### Task objective:
In the theme park review, edit the stretch from "We grabbed our" through "(or sensible) visitor." so that "Main Square" replaces "Plaza".

DUBAI: Theme parks, somewhat surprisingly, haven’t had much success in the Gulf so far. ‘Surprisingly’ because it’s a region with an abundance of young people with some serious disposable income, and you’d think that theme parks — family friendly, culturally appropriate, fun and exciting — would be a no-brainer. But none of them (with the exception of one or two of the water parks) has yet proved to be the kind of year-round people-magnet that the best parks in the rest of the world are.

The latest entrant in the game is the (thankfully) all-indoor Warner Bros. World in Abu Dhabi. The ingredients for success are all here — wildly popular franchises including Hanna-Barbera, Looney Tunes and DC Comics; previous experience (there are Warner Bros. parks in Spain and Australia); and a lot of money (a reported $1 billion investment from Miral — an arm of the Abu Dhabi government).

The park opened on July 25, and I visited with my 10-year-old nephew Mansour on the first Friday after its launch, figuring that he would be closer to the target market than a grumpy 46-year-old.

We grabbed our entrance tickets (roughly $80) and our fast-track “Flash Passes” (an additional $40 to skip the queues) and headed into the Plaza. It’s effectively the park’s lobby — enclosed by shops and F&B outlets — from which you can access any of the park’s five other areas: Gotham City (Batman and his friends and foes), Metropolis (Superman and other DC heroes), Bedrock (The Flintstones), Cartoon Junction and Dynamite Gulch — the latter two home to attractions based on characters from Looney Tunes and Hanna-Barbera cartoons.

The park does a fine job of balancing the sense-assaulting noises and visuals necessary to appeal to kids without leaving adults feeling disoriented and nauseous. The rides, too, offer a good spread of experiences to satisfy the hardened adrenaline junkies and the more timid (or sensible) visitor.

### Recorded data:
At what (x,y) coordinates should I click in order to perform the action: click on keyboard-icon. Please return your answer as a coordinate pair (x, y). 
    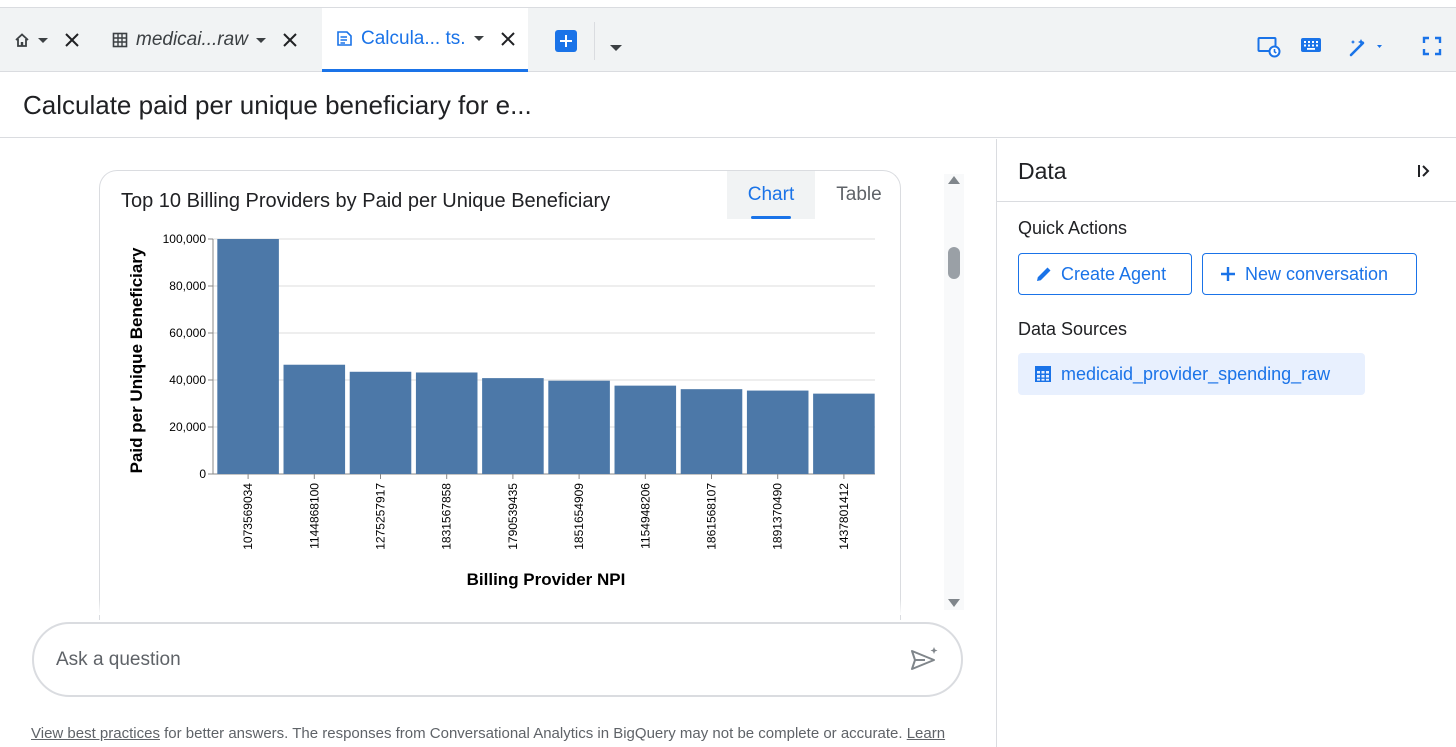
    Looking at the image, I should click on (1311, 45).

### Written reply:
We grabbed our entrance tickets (roughly $80) and our fast-track “Flash Passes” (an additional $40 to skip the queues) and headed into the Main Square. It’s effectively the park’s lobby — enclosed by shops and F&B outlets — from which you can access any of the park’s five other areas: Gotham City (Batman and his friends and foes), Metropolis (Superman and other DC heroes), Bedrock (The Flintstones), Cartoon Junction and Dynamite Gulch — the latter two home to attractions based on characters from Looney Tunes and Hanna-Barbera cartoons.

The park does a fine job of balancing the sense-assaulting noises and visuals necessary to appeal to kids without leaving adults feeling disoriented and nauseous. The rides, too, offer a good spread of experiences to satisfy the hardened adrenaline junkies and the more timid (or sensible) visitor.